Post Coaching carousel

Tuesday December 12, 2006

I’ve only been marginally paying attention to the offseason coaching carousel. It’s reason enough to stop and appreciate Mark Richt. Wasn’t he a sure thing to run off when Miami came calling? Oh, nevermind.

  • Arizona State will retread Dennis Erickson. He’s had success at other schools, and we’ll see if he can sort through the mess in Tempe. The Dawgs will face Erickson’s Sun Devils in his second year, so we’ll keep an eye on his rebuilding job next year.
  • How often do we see a coaching search where the main criteria seems to be "the exact opposite of the last guy?" The last coach was too dull, so let’s get a personality in here. The last guy was married to the option, so let’s open up the passing game.

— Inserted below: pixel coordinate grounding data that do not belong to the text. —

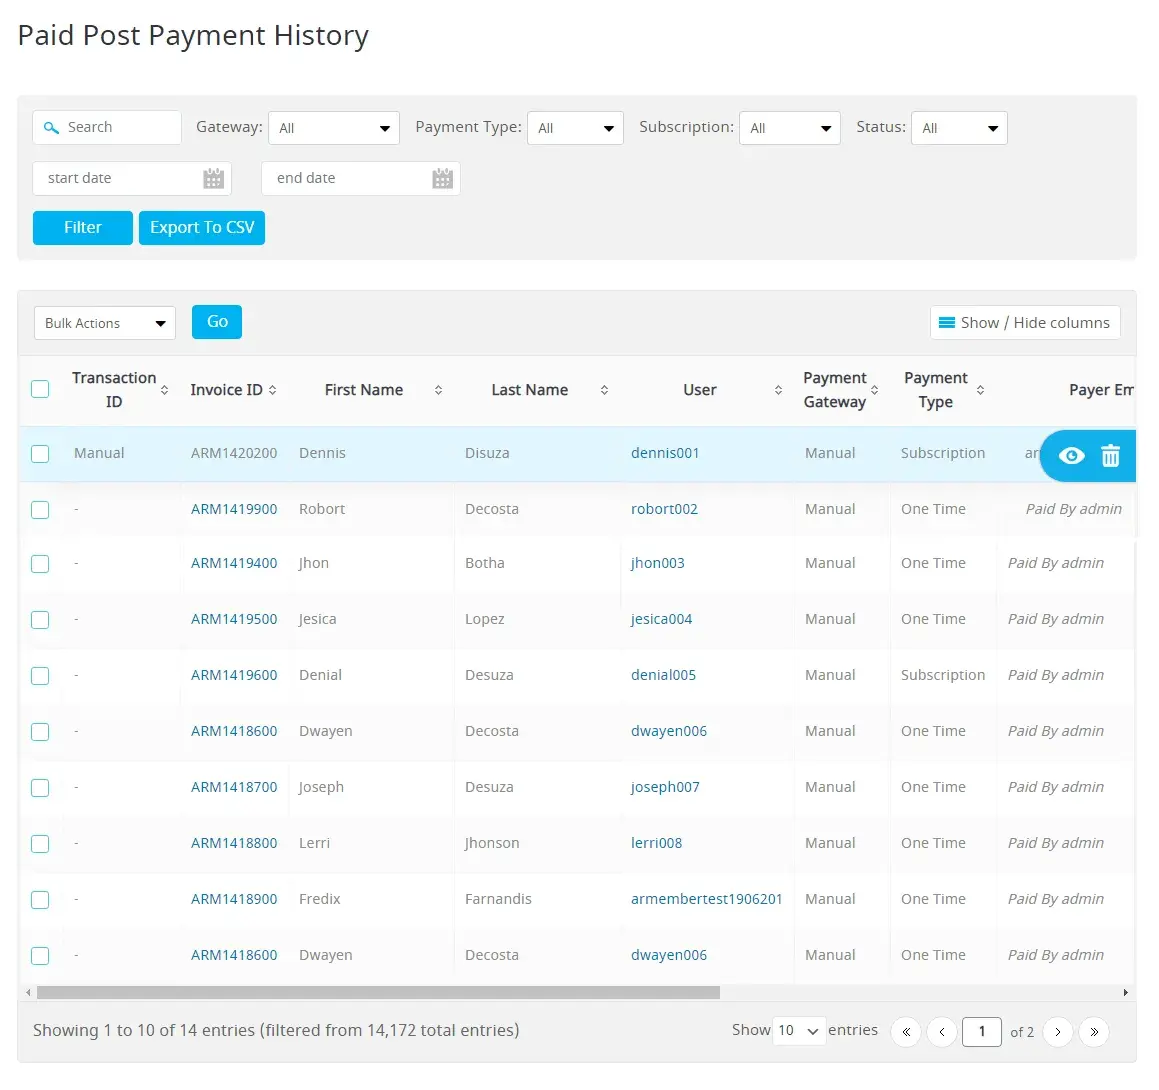
Task: Open the start date calendar picker icon
Action: (x=213, y=179)
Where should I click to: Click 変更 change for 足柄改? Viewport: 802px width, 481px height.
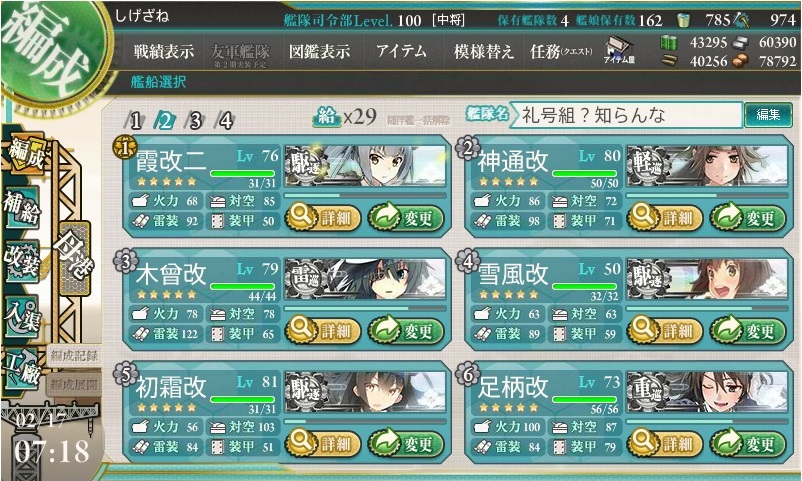click(x=748, y=443)
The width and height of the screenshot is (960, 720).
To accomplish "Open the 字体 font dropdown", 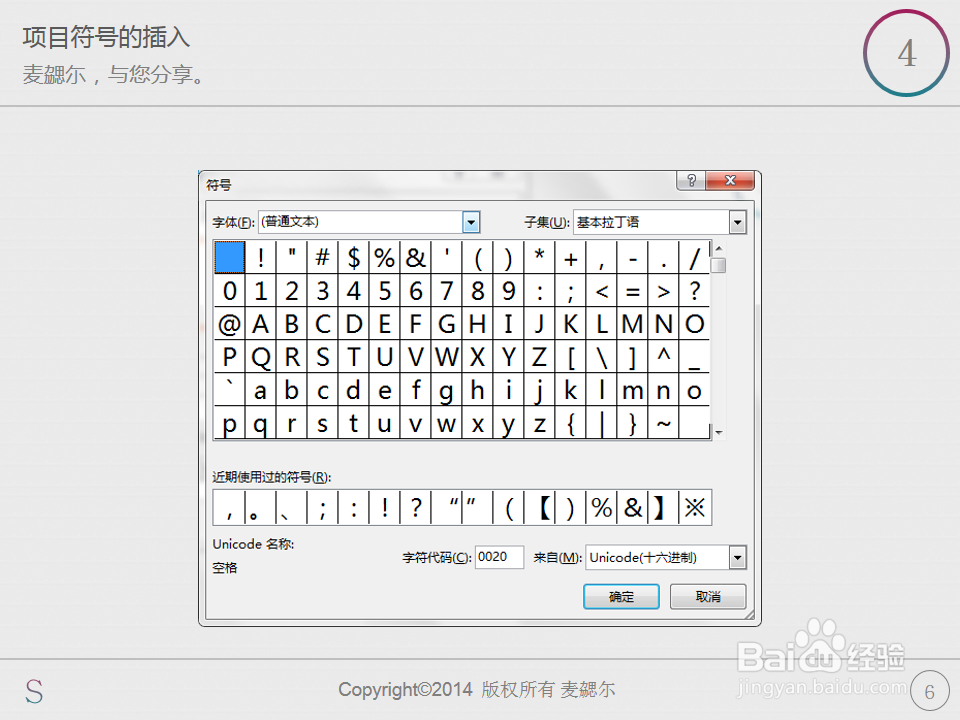I will click(470, 221).
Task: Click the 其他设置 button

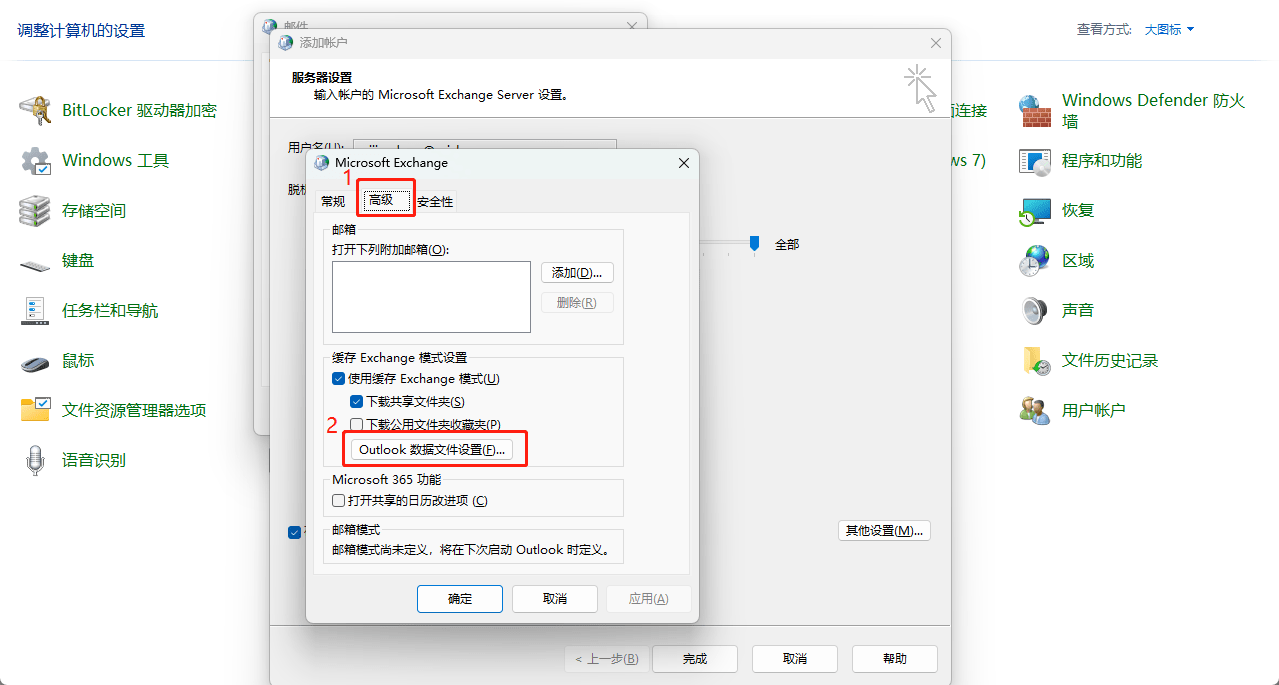Action: (x=883, y=530)
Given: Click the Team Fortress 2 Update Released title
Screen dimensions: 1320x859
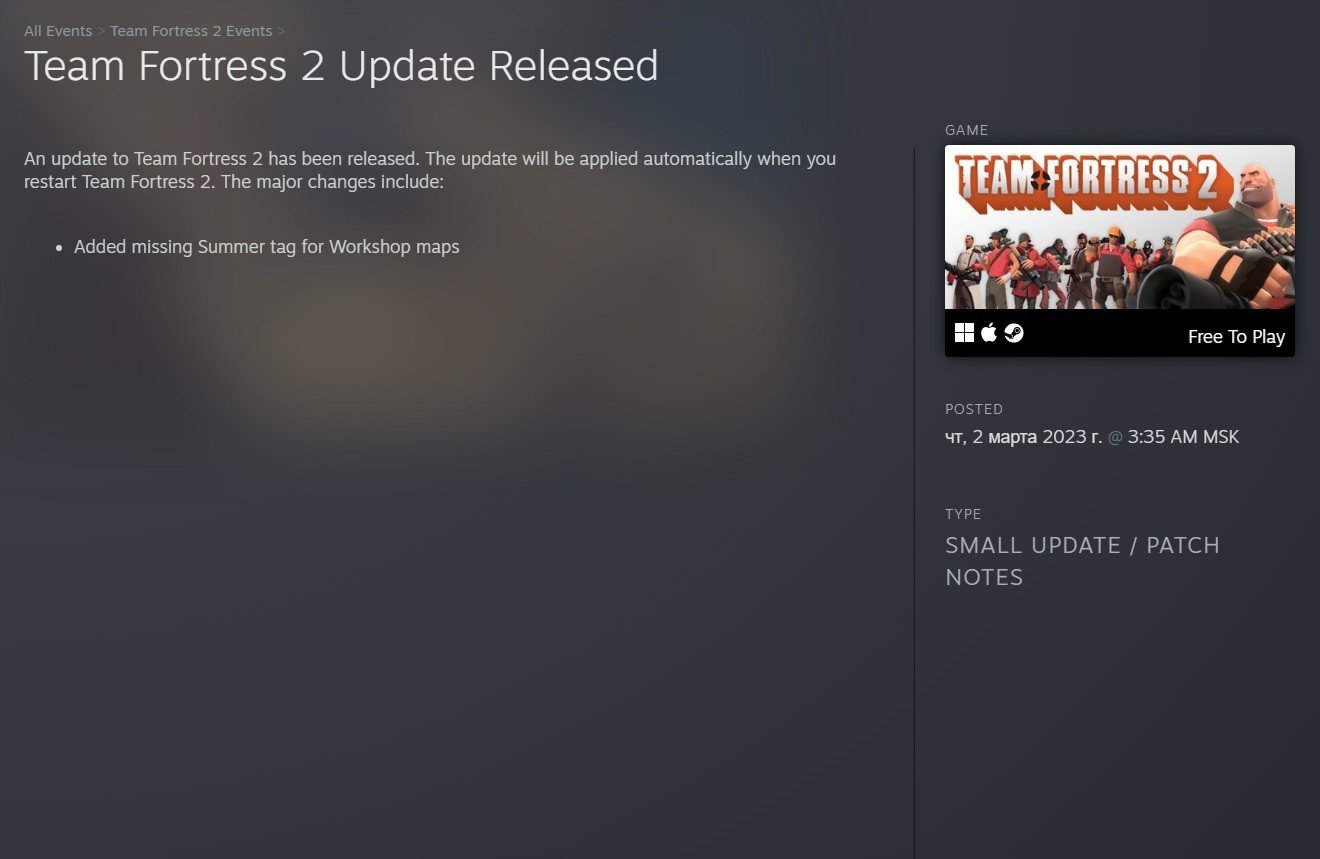Looking at the screenshot, I should (x=341, y=67).
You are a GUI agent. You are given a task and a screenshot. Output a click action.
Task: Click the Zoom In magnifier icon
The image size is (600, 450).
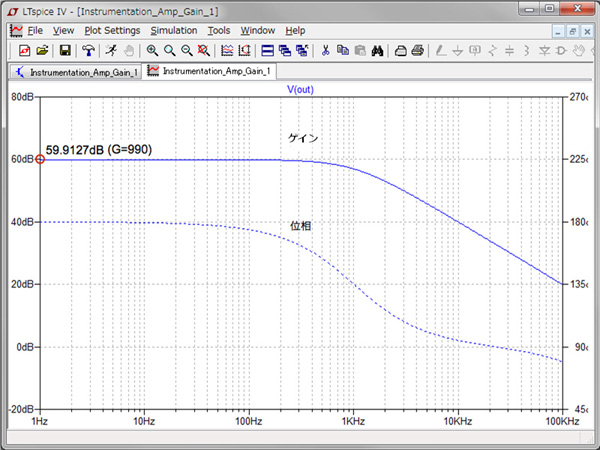tap(152, 50)
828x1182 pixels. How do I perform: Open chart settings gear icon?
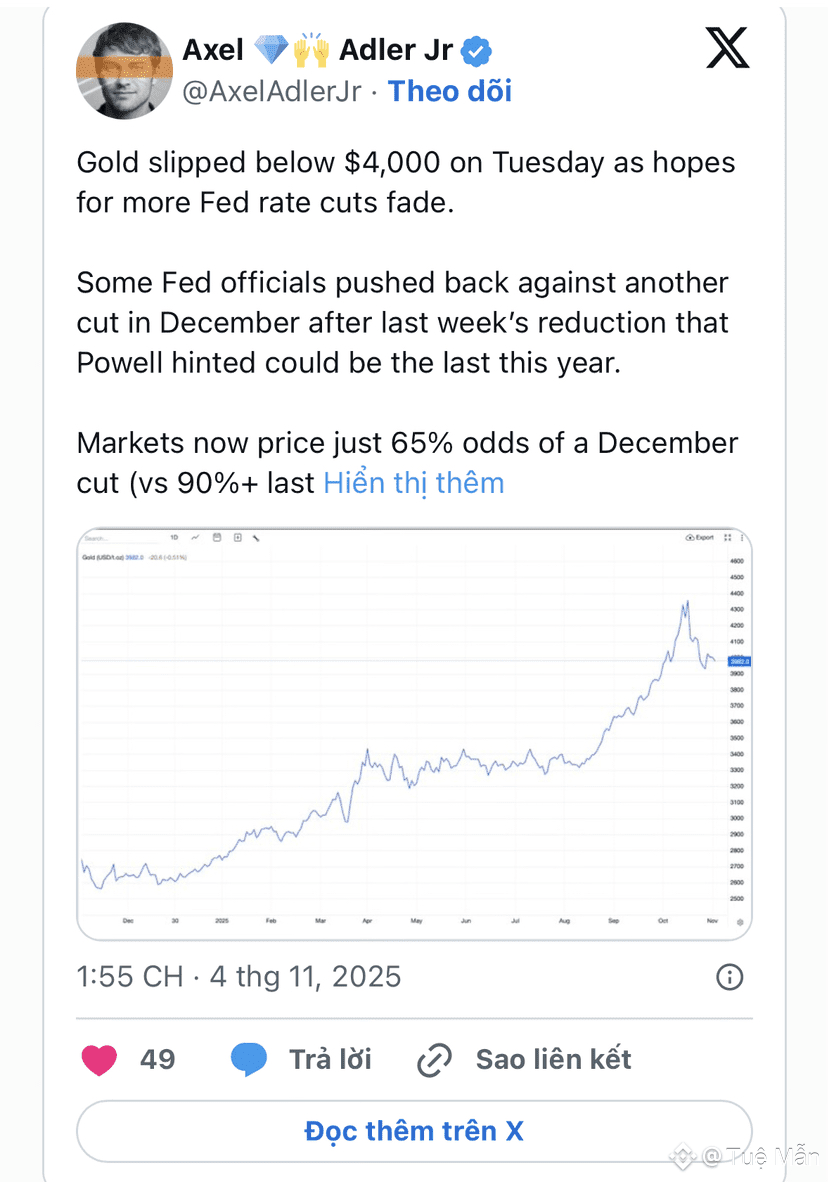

That seems to be the case at NC State. Chuck Amato was quirky, eccentric, flashy, erratic, and his teams were known for their undisciplined play. Tom O’Brien might or might not be the right coach for the Wolfpack, but the former Marine major projects an image that’s everything Amato wasn’t. Will that matter when it comes to bringing a higher level of consistency to Raleigh?
  • Count me among those unimpressed with Miami’s hire. Shannon’s biggest job will be to convince the local goldmine of talent to believe that a coach from the former failed staff can restore the image and attitude of "the U".
  • So Alabama is still without a coach. When Georgia was looking for a coach after the 2000 season, I wrote that firing the existing coach was the easy part. The decision to replace the coach can’t be evaluated until we see how the replacement does. Everyone now looks back on the decision to replace Jim Donnan as a no-brainer, but that’s only because we hit a home run with Mark Richt. The Dawgs could have likely ended up with Ray Sherman or even, yes, Chan Gailey. Every coaching change is a big risk from replacing a guy leaving on his own terms to getting rid of someone not performing to expectations. The saving grace for Bama is that as messed up as things appear now, the next coach won’t be judged based on how smooth the selection process went. If he succeeds, no one will care about the public process. If he fails, it wouldn’t matter if Bama ran the model coaching search.